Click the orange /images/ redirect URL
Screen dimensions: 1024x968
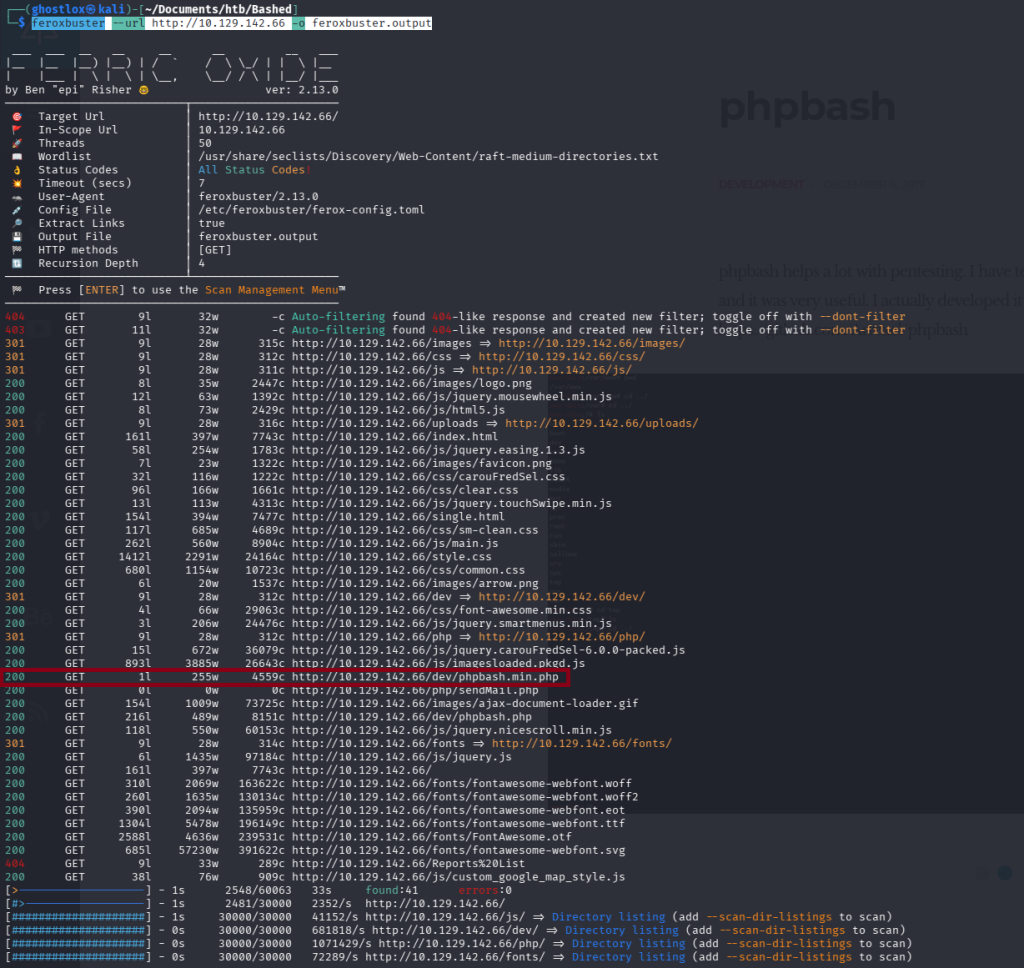pyautogui.click(x=591, y=343)
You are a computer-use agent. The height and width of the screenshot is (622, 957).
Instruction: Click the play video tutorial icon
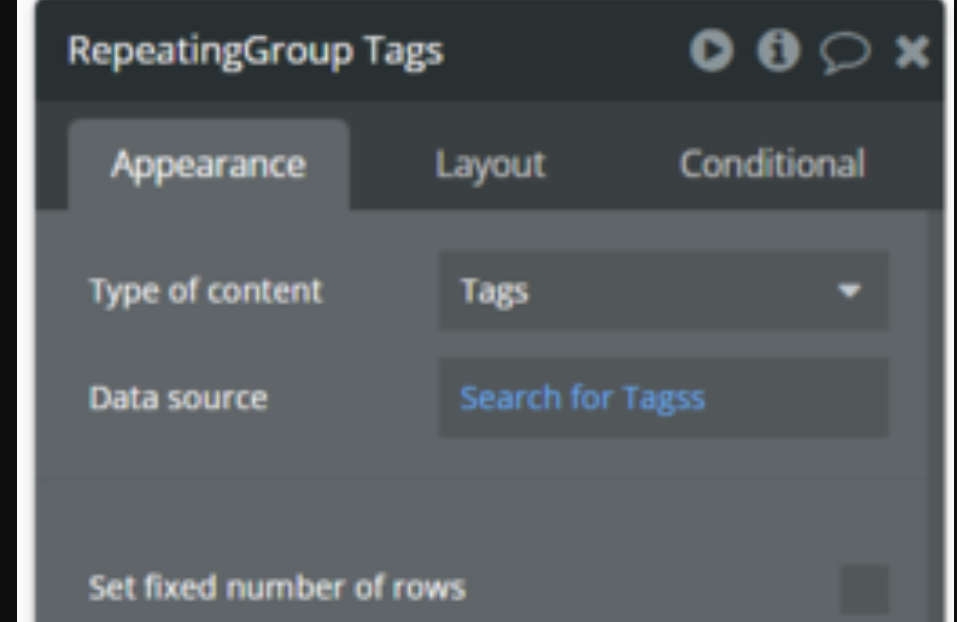(x=712, y=50)
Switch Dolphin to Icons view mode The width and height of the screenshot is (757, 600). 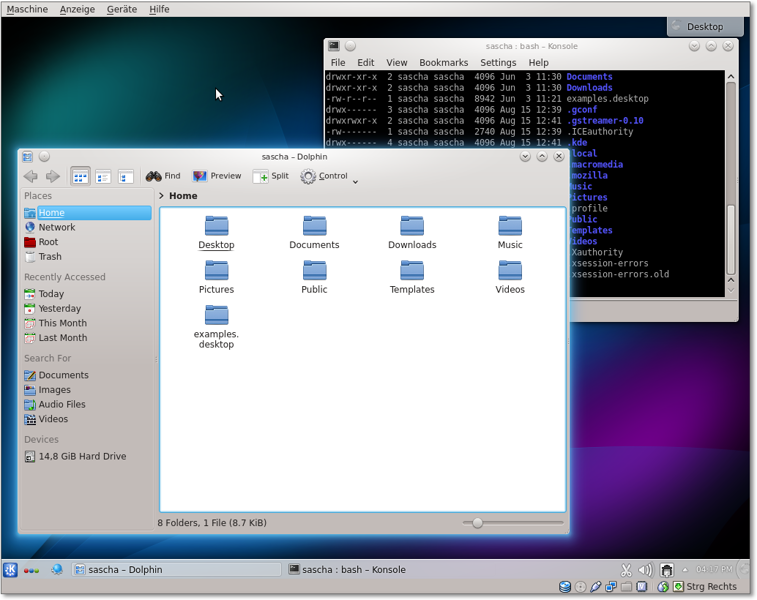pyautogui.click(x=80, y=176)
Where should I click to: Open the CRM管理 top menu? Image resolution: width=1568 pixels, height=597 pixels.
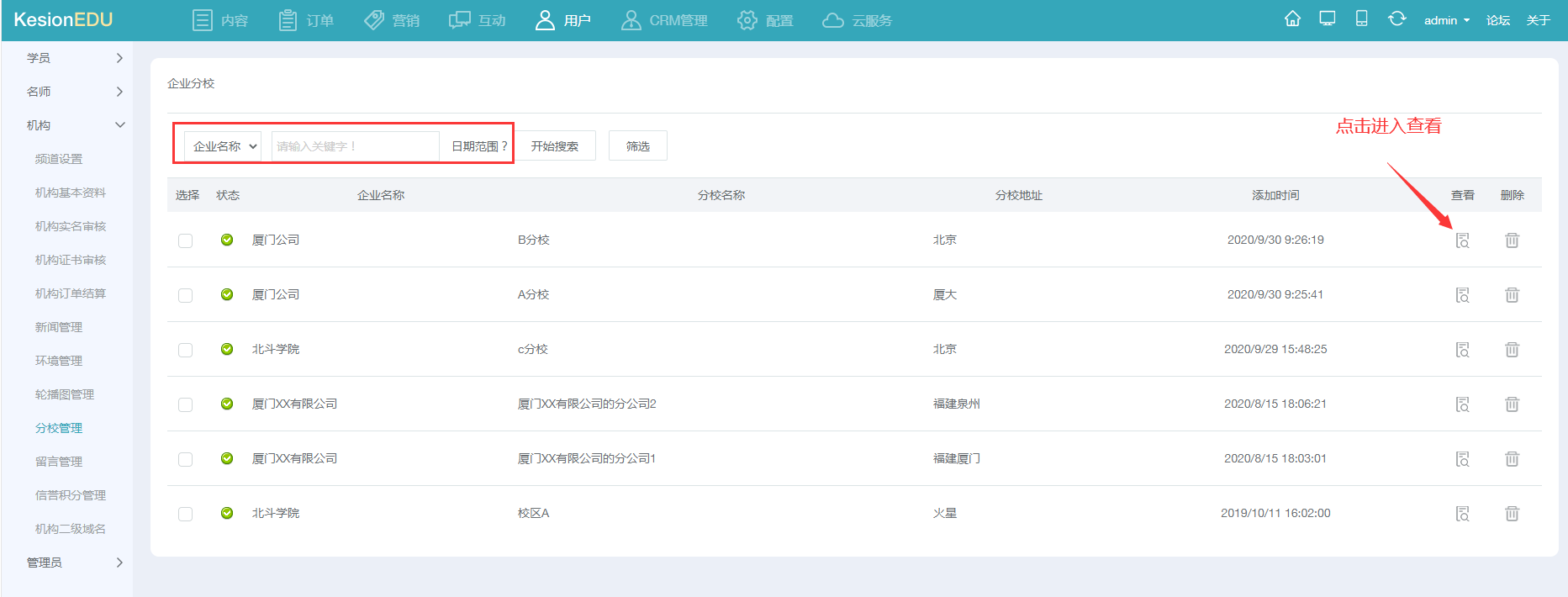664,20
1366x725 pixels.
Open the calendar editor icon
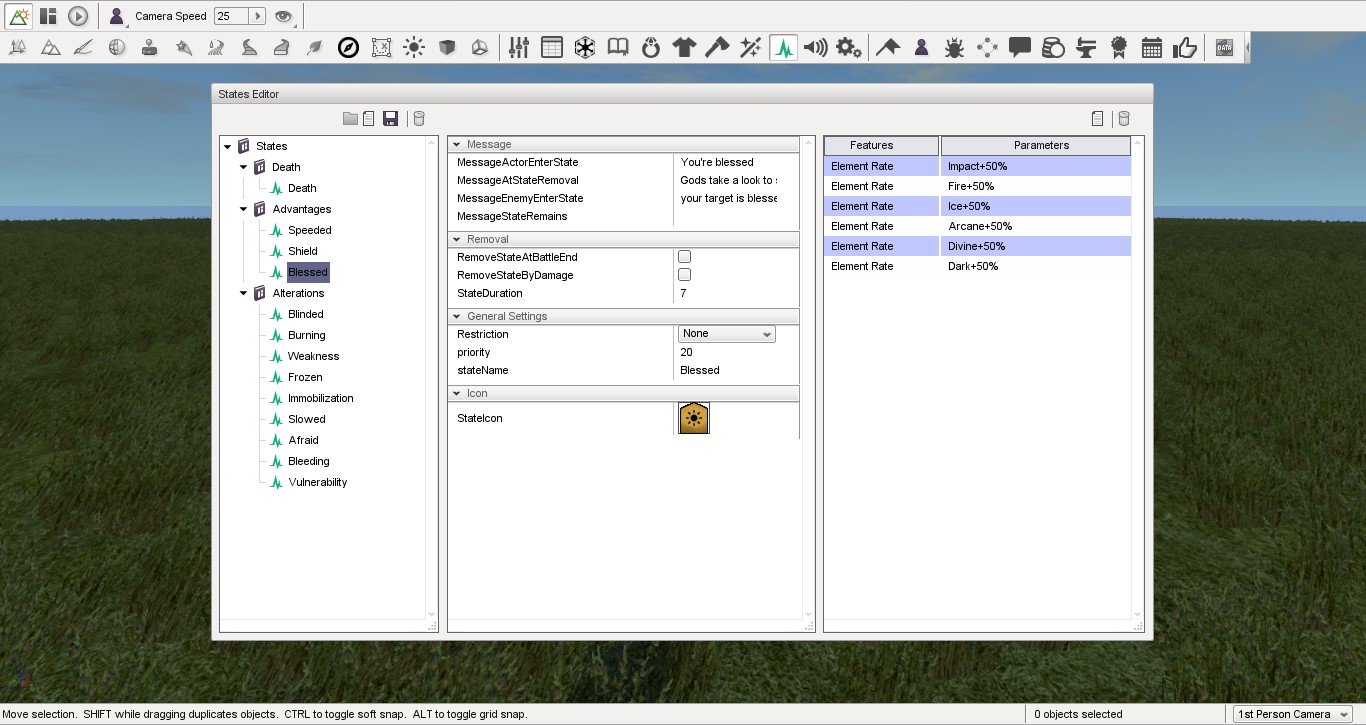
......
Activity —
Restate verbatim the lines that begin at the one holding "Where should I" and end at the last line of the material. Exclude pictures.

Answer to the exercise —
Where should I click to: Open the CRM管理 top menu? Image resolution: width=1568 pixels, height=597 pixels.
664,20
1366x725 pixels.
Open the calendar editor icon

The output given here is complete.